## Your task
Take every line in the entries that includes the word "computer" and copy it.
-- Opening Marker --
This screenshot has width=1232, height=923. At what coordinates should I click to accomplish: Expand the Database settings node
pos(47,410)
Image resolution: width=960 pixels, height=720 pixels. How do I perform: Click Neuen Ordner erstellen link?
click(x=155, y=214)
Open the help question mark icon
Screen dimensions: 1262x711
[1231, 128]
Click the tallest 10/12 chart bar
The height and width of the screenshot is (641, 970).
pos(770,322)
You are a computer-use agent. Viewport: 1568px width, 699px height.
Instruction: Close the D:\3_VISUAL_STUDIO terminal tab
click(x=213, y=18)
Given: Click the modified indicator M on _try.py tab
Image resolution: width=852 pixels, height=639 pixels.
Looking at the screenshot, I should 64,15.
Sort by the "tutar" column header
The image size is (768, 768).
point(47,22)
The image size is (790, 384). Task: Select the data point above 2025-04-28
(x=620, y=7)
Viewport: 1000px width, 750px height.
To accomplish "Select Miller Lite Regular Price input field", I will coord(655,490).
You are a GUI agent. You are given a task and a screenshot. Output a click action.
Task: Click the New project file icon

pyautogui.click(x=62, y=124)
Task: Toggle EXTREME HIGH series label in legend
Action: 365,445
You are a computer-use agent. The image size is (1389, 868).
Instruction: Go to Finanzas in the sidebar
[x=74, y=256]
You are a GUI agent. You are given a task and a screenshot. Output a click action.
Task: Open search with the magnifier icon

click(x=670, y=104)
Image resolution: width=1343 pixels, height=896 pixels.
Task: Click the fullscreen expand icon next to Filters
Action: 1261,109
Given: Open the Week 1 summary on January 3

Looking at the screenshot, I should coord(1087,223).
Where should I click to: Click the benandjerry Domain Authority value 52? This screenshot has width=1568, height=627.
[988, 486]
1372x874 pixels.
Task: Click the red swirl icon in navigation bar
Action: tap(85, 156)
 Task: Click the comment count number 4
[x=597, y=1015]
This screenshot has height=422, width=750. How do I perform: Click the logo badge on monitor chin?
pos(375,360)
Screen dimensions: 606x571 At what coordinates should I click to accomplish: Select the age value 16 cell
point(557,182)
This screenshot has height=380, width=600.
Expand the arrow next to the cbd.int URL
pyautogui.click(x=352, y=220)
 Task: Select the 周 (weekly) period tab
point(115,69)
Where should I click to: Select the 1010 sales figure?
-- Closing Marker --
## Answer to this problem
You are a computer-use agent. Viewport: 1568px width, 699px height.
You are a computer-use agent. The image size is (1389, 868).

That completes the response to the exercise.